Display Measurement

The Galaxy S20’s screens follow the same recipe that we found on the S10 and Note10 series, and other than the 120Hz display modes, the new panels don’t have any major new changes to them when it comes to features or display quality changes.

We move on to the display calibration and fundamental display measurements of the Galaxy S20 screen. As always, we thank X-Rite and SpecraCal, as our measurements are performed with an X-Rite i1Pro 2 spectrophotometer, with the exception of black levels which are measured with an i1Display Pro colorimeter. Data is collected and examined using Portrait Display's CalMAN software.

Display Measurement - Maximum Brightness

In terms of brightness, the S20 Ultra and S20+ fall in line with what we’ve seen from Samsung phones over the past few generations. The panel goes up to 325 nits in maximum manual brightness mode, and boosts up to 731 nits at full screen white when under auto brightness and high ambient light. The lower the APL of your content, the brighter the screen will become.


Portrait Displays CalMAN

The S20 series is identical to the S10 series when it comes to the display settings; we find the phone comes by default in a “Vivid” mode with a larger color gamut target for all content. But what’s new here is that this generation Samsung has included a color temperature slider offering not only a few discrete choices between cool and warm, but it also gives the option for fine-tuning the RGB balance as well.

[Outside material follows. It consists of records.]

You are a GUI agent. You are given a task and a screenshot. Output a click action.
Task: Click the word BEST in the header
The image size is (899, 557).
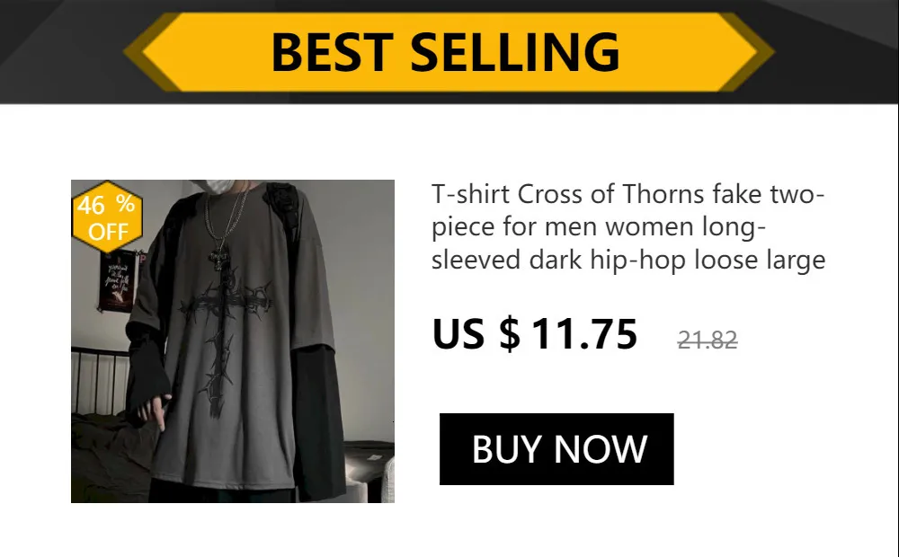(333, 52)
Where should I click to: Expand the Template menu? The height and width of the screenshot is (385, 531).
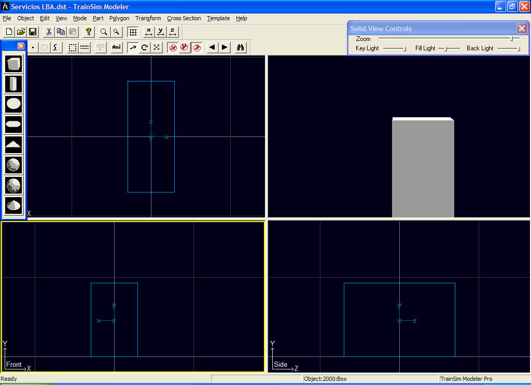[x=218, y=18]
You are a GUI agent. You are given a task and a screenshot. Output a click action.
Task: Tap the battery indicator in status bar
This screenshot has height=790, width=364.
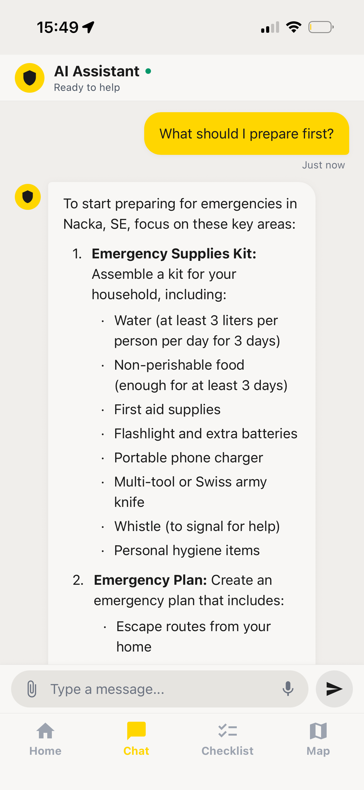pyautogui.click(x=321, y=27)
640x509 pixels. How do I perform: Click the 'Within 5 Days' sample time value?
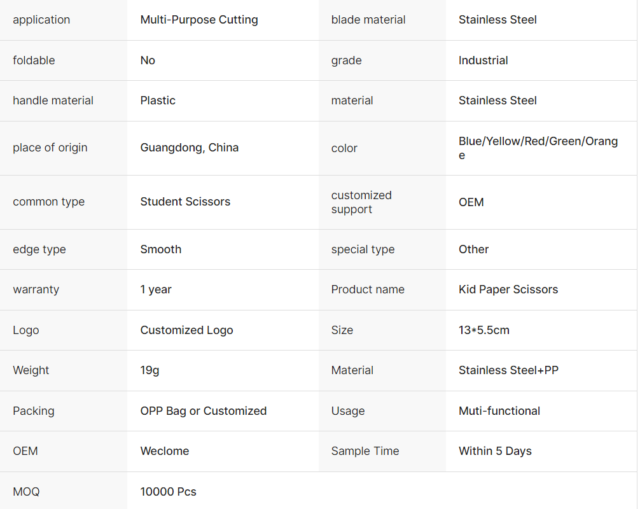pos(495,451)
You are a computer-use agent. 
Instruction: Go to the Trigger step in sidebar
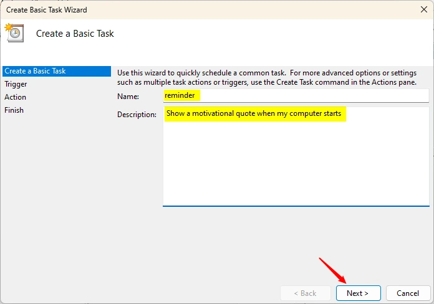click(x=16, y=84)
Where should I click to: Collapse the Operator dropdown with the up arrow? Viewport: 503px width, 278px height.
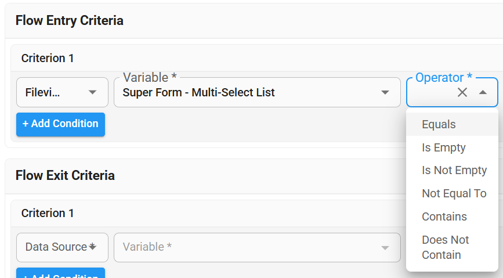[x=483, y=92]
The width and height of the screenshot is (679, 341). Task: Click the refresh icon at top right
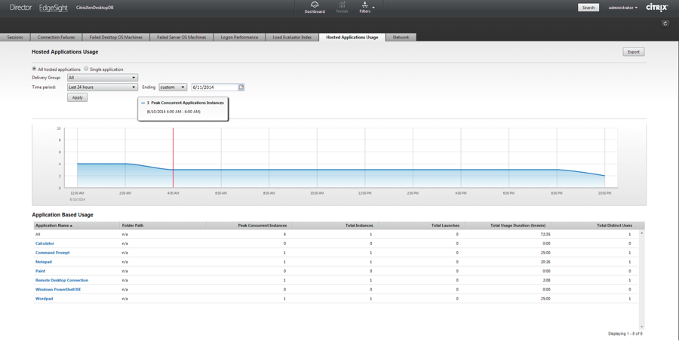(665, 23)
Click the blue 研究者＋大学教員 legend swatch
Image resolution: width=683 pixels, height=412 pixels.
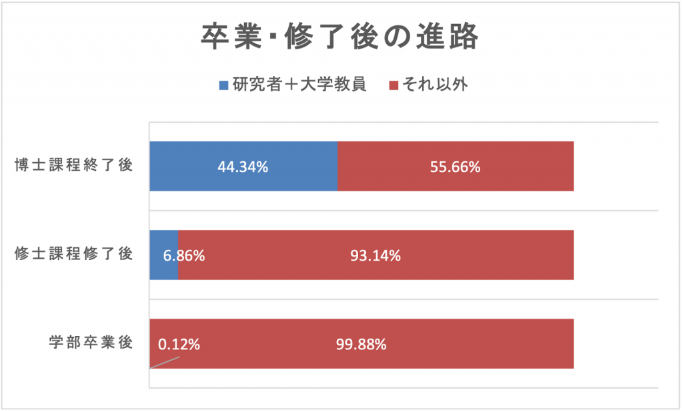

Nevertheless, the accurate color profile for the phone is the “Natural” one which aims for sRGB colors for default contents and is able to support wider color targets for color managed applications.

Unfortunately, the S20 doesn’t really behave any different to the S10 series, and we find the same characteristics in the calibration between the phones. The worst offender here is the color temperature which is far too warm at an average of 6330K across all grey levels, and a white falling in at 6220K. Samsung keeps doing this year after year and at this point I just don’t know what the point is anymore in hoping that they would finally get it right.

The resulting gamma is also quite off and will wildly vary in the measurement depending on your pattern’s APL. We’ve had tons of phones fail at this aspect as the panels are calibrated without consideration of the CABC mechanisms of the display – for some vendors it’s even possible to retrace the methodologies and showcase where they went wrong in the calibration.


Portrait Displays CalMAN

At this point I should note that we’ve slightly revamped our display reporting methodology, and have now moved from showcasing dE2000 error values to the newer dEITP standard, which is more strict in its error figure handling.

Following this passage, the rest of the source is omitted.